### Raw data
•••
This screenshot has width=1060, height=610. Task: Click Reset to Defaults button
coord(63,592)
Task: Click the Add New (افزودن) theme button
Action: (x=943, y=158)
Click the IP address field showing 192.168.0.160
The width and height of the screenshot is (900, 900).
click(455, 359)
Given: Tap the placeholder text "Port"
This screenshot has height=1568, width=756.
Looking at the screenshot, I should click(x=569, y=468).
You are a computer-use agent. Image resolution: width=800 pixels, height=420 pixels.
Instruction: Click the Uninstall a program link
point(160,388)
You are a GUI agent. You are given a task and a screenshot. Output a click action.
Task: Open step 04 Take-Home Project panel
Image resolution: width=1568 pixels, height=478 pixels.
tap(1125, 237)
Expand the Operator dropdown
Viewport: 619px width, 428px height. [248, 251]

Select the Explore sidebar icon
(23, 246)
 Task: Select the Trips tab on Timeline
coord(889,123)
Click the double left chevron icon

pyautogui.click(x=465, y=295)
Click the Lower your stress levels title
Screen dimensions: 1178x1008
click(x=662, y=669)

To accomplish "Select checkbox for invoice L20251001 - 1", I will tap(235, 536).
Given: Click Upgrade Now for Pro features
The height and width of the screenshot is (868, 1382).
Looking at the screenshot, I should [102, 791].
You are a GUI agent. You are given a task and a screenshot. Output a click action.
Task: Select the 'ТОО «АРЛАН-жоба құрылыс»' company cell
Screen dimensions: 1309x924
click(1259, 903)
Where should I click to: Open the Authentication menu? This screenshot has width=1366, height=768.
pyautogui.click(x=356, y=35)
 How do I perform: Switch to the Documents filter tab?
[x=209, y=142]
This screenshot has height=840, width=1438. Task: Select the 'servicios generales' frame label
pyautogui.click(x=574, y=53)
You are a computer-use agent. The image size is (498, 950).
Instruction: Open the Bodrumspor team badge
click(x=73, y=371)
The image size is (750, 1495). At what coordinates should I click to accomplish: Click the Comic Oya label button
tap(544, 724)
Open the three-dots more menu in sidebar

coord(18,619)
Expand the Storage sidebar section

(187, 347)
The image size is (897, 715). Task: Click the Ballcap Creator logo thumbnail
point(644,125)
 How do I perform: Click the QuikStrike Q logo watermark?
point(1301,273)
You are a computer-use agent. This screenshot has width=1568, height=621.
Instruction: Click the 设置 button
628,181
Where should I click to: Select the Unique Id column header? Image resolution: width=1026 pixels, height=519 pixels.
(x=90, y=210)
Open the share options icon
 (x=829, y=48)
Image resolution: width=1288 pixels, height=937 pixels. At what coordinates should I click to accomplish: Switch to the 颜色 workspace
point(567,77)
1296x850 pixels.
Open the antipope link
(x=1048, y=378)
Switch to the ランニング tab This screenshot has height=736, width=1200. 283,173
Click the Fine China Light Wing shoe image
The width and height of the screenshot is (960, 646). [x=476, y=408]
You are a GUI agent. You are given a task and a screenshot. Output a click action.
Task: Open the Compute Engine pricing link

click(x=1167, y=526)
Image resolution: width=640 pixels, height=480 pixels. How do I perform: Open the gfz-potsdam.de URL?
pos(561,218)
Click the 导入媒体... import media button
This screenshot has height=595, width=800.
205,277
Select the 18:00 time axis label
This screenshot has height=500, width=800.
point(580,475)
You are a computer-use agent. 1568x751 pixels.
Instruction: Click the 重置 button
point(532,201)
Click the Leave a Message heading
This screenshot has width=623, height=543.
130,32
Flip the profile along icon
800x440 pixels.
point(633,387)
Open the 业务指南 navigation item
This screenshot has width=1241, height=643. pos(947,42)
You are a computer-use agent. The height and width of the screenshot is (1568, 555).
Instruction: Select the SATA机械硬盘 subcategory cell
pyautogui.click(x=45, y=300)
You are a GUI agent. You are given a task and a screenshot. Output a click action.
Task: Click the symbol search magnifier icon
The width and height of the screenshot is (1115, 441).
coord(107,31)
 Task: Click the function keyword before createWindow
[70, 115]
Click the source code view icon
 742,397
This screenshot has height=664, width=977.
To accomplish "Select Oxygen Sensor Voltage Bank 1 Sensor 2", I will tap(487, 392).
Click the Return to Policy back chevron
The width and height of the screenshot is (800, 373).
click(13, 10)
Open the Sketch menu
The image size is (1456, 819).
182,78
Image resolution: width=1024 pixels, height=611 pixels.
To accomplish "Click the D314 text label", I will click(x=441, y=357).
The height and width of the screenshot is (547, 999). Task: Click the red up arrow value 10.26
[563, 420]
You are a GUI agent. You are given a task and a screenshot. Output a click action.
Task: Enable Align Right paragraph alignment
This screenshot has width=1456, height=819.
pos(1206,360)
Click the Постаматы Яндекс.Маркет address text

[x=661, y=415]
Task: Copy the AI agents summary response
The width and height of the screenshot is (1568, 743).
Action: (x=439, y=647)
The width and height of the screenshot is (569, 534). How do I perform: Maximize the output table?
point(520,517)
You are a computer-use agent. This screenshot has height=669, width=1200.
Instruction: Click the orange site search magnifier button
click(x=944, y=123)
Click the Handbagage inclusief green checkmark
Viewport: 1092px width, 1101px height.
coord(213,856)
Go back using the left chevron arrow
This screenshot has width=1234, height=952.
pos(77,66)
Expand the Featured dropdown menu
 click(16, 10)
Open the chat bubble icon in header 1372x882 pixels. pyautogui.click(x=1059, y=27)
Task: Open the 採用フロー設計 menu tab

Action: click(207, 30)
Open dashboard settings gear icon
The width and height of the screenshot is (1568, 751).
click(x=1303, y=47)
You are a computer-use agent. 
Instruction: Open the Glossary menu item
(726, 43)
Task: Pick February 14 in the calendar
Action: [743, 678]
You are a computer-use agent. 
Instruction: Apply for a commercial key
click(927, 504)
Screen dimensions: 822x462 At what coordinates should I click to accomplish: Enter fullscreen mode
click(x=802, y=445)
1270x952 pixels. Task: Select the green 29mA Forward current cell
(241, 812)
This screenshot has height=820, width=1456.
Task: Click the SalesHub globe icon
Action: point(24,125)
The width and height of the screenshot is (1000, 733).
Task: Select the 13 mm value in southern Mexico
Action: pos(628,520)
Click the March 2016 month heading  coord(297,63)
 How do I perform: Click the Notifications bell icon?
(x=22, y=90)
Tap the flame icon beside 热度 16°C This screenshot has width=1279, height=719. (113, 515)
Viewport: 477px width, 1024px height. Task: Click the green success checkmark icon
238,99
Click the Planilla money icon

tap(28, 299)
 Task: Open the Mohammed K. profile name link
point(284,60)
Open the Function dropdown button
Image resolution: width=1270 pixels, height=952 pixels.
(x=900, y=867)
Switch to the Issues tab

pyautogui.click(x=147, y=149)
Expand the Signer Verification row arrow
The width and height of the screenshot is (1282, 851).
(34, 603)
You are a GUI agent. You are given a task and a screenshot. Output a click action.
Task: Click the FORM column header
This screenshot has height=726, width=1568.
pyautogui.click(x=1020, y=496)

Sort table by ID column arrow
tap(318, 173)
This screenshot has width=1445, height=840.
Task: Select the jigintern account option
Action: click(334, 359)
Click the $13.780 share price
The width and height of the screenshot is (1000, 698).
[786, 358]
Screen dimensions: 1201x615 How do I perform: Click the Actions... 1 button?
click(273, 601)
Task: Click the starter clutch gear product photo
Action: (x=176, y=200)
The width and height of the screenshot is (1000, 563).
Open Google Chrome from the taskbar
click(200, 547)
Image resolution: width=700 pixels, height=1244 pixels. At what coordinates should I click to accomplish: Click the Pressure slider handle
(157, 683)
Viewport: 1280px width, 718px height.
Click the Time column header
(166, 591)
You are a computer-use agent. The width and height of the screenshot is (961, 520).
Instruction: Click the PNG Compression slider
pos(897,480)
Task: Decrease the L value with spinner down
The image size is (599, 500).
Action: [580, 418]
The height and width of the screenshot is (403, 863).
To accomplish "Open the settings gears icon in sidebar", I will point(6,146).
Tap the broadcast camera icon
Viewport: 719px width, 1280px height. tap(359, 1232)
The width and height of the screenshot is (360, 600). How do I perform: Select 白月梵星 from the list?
•••
### Task requirements
Gather every line of the records above that contains the string "table", copying each one in full. Case counts.

### Reply
The width and height of the screenshot is (569, 534). How do I perform: Maximize the output table?
Sort table by ID column arrow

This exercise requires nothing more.